Work instructions = In the entries below, which lines run from the one containing "Given: Click the word" to the one containing "Task: Click the Share button"? Copy exactly those lines, ends included, and no others.
*** Exercise data ***
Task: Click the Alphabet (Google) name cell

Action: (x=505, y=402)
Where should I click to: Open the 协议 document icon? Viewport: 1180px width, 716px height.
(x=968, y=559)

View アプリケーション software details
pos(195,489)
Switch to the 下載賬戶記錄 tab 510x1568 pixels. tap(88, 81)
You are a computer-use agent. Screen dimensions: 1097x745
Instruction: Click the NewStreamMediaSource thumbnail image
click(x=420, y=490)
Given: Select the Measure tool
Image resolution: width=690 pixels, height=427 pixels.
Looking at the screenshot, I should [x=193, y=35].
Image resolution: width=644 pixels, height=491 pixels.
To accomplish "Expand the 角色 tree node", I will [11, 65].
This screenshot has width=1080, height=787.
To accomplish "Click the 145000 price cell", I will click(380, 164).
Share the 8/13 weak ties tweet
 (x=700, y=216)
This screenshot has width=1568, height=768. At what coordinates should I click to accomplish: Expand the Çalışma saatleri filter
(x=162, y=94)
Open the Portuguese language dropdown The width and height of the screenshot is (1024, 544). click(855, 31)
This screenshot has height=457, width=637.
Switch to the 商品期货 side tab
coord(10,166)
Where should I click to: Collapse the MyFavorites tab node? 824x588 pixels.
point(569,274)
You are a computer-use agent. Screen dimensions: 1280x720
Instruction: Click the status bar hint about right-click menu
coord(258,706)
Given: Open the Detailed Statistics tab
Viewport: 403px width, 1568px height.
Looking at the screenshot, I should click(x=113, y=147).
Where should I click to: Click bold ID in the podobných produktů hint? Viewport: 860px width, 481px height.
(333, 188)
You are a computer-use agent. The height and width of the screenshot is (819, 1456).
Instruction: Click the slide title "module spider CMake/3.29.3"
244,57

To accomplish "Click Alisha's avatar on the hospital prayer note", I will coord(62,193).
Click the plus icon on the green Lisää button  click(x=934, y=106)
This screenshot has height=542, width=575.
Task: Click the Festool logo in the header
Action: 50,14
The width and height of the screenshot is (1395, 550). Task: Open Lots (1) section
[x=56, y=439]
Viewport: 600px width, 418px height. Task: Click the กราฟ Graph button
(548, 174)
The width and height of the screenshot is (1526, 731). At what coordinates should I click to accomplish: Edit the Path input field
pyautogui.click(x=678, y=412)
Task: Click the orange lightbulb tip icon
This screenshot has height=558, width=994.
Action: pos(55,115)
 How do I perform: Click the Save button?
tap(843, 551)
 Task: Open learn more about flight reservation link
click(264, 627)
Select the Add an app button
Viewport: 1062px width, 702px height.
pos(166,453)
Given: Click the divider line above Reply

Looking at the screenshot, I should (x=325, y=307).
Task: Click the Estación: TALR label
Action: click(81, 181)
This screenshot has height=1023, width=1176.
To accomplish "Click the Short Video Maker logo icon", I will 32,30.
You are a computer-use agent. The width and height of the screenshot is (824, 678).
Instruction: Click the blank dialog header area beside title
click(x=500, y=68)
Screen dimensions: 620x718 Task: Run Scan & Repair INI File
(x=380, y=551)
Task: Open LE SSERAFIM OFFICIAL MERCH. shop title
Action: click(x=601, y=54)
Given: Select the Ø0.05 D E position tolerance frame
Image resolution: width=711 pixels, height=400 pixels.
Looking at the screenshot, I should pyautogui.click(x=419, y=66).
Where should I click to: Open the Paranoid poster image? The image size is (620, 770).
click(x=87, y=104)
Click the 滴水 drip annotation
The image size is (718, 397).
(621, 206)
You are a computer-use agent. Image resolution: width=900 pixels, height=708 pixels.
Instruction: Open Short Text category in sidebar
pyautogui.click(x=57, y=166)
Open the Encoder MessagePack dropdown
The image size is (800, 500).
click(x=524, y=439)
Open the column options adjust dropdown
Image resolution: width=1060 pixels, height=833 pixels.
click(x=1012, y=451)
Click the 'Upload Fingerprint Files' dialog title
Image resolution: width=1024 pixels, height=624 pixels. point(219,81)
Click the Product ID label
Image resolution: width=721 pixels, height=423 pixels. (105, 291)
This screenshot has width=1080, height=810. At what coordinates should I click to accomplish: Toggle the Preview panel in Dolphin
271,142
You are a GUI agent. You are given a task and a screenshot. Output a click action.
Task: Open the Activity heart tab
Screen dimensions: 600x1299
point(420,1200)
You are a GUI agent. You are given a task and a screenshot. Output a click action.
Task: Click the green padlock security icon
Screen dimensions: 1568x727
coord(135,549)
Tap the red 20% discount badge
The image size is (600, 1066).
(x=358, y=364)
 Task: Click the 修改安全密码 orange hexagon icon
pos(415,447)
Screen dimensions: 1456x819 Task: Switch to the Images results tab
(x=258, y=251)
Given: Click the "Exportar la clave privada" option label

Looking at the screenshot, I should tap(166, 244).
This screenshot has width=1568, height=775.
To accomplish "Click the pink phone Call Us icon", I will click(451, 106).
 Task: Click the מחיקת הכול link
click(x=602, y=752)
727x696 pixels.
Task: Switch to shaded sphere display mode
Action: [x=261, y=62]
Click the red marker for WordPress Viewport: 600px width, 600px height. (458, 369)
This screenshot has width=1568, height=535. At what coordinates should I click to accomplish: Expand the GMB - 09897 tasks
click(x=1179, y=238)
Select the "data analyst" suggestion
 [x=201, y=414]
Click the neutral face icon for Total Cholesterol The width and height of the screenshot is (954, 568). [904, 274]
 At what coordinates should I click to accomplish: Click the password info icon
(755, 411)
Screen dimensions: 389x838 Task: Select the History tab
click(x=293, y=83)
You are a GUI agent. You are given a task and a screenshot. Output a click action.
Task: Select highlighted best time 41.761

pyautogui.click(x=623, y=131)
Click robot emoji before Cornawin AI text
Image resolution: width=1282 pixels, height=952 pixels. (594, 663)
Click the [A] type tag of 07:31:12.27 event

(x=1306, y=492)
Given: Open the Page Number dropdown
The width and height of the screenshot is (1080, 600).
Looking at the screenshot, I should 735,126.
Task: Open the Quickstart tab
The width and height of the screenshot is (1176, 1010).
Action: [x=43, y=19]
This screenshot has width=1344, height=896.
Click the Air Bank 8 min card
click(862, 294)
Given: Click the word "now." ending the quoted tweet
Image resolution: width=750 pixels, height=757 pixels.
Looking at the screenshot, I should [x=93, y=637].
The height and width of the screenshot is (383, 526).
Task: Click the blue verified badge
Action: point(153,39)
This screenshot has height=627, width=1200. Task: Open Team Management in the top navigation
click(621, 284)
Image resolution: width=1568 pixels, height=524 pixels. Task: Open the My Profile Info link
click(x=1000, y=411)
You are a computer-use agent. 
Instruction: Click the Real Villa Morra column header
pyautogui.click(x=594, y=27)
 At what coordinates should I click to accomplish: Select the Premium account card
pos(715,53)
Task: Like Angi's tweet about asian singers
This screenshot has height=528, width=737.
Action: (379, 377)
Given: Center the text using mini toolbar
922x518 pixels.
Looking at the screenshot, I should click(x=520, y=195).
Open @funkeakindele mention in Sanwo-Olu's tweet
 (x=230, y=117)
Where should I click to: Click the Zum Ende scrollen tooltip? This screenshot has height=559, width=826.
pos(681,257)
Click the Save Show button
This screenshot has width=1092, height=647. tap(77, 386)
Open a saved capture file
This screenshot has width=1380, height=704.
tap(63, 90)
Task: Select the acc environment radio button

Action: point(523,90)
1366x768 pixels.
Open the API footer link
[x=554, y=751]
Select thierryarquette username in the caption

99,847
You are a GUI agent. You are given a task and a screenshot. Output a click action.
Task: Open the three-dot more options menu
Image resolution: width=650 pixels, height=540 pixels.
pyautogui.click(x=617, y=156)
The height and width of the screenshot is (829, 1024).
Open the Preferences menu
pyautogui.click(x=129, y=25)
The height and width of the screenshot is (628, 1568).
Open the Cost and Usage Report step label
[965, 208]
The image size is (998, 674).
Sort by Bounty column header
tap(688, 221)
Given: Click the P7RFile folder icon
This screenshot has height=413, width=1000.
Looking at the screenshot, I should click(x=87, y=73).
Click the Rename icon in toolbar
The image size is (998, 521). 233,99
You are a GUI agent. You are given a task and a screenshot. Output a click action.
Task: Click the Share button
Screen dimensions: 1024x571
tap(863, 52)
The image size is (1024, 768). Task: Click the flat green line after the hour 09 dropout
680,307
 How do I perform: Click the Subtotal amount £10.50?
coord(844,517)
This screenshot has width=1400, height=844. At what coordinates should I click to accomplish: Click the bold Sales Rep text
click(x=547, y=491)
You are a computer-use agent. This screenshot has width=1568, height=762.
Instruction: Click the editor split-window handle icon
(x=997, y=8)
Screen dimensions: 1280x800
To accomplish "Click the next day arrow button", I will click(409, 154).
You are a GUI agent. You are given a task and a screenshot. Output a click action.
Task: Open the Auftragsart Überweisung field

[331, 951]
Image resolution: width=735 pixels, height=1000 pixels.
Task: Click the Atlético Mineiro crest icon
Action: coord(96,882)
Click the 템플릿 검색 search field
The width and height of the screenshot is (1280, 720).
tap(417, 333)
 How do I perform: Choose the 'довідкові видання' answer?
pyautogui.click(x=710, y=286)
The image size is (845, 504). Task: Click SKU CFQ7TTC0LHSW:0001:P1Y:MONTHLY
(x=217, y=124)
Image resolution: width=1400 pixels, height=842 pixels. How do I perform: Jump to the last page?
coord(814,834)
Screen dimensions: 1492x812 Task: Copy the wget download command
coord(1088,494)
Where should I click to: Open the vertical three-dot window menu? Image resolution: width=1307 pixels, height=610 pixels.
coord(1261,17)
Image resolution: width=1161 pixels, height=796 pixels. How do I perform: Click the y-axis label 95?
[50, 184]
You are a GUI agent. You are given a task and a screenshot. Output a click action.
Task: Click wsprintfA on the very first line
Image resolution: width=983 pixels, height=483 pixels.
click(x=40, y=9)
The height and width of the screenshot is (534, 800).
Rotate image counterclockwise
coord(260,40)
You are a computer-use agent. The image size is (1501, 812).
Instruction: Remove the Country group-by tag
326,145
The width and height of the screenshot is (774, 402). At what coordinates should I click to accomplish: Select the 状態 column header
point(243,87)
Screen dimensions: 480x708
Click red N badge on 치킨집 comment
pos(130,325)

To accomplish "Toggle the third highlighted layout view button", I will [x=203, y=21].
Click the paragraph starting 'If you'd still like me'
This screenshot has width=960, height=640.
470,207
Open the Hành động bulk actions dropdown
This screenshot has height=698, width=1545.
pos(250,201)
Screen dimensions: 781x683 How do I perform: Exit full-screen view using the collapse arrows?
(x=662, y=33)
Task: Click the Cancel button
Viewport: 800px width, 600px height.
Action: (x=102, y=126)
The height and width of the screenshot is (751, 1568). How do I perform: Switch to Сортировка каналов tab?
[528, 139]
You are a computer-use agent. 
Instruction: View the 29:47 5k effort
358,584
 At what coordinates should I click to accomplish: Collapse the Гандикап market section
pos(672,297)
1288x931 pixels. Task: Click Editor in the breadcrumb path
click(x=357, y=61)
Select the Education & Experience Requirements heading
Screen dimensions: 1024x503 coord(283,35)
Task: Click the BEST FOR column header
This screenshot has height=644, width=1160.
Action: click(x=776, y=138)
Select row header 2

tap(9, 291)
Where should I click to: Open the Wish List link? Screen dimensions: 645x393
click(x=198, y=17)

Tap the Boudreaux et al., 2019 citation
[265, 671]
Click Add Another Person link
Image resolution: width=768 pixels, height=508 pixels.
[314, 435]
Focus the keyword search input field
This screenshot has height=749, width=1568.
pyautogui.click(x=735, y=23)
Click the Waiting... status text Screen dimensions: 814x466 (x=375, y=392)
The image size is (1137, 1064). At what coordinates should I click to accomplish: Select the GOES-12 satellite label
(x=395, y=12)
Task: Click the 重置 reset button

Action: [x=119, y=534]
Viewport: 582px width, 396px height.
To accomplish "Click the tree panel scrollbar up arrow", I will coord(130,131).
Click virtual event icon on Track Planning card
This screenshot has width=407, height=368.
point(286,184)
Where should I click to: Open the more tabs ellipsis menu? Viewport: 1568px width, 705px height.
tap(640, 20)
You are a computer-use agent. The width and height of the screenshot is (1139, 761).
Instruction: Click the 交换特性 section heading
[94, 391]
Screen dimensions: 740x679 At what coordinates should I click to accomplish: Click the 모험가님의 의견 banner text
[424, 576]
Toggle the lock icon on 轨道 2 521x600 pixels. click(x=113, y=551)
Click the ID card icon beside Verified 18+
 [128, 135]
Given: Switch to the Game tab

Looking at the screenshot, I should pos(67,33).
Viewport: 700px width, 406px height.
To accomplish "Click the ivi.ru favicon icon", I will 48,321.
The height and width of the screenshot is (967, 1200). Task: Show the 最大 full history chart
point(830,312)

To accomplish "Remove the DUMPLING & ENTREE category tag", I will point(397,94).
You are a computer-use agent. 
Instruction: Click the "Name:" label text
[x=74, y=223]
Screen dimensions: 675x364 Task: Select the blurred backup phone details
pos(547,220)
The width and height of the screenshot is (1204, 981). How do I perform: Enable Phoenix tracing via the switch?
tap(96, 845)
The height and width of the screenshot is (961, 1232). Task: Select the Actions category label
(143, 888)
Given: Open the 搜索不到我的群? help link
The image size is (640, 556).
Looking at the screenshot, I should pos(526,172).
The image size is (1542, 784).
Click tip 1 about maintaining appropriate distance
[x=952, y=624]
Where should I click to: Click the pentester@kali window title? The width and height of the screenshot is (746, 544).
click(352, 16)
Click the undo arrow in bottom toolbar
*** End of Exercise data ***
Solution =
Given: Click the word "now." ending the quoted tweet
Image resolution: width=750 pixels, height=757 pixels.
Looking at the screenshot, I should [x=93, y=637].
The height and width of the screenshot is (383, 526).
Task: Click the blue verified badge
Action: point(153,39)
This screenshot has height=627, width=1200. Task: Open Team Management in the top navigation
click(621, 284)
Image resolution: width=1568 pixels, height=524 pixels. Task: Open the My Profile Info link
click(x=1000, y=411)
You are a computer-use agent. 
Instruction: Click the Real Villa Morra column header
pyautogui.click(x=594, y=27)
 At what coordinates should I click to accomplish: Select the Premium account card
pos(715,53)
Task: Like Angi's tweet about asian singers
This screenshot has height=528, width=737.
Action: (379, 377)
Given: Center the text using mini toolbar
922x518 pixels.
Looking at the screenshot, I should click(x=520, y=195).
Open @funkeakindele mention in Sanwo-Olu's tweet
 (x=230, y=117)
Where should I click to: Click the Zum Ende scrollen tooltip? This screenshot has height=559, width=826.
pos(681,257)
Click the Save Show button
This screenshot has width=1092, height=647. tap(77, 386)
Open a saved capture file
This screenshot has width=1380, height=704.
tap(63, 90)
Task: Select the acc environment radio button

Action: point(523,90)
1366x768 pixels.
Open the API footer link
[x=554, y=751]
Select thierryarquette username in the caption

99,847
You are a GUI agent. You are given a task and a screenshot. Output a click action.
Task: Open the three-dot more options menu
Image resolution: width=650 pixels, height=540 pixels.
pyautogui.click(x=617, y=156)
The height and width of the screenshot is (829, 1024).
Open the Preferences menu
pyautogui.click(x=129, y=25)
The height and width of the screenshot is (628, 1568).
Open the Cost and Usage Report step label
[965, 208]
The image size is (998, 674).
Sort by Bounty column header
tap(688, 221)
Given: Click the P7RFile folder icon
This screenshot has height=413, width=1000.
Looking at the screenshot, I should click(x=87, y=73).
Click the Rename icon in toolbar
The image size is (998, 521). 233,99
You are a GUI agent. You are given a task and a screenshot. Output a click action.
Task: Click the Share button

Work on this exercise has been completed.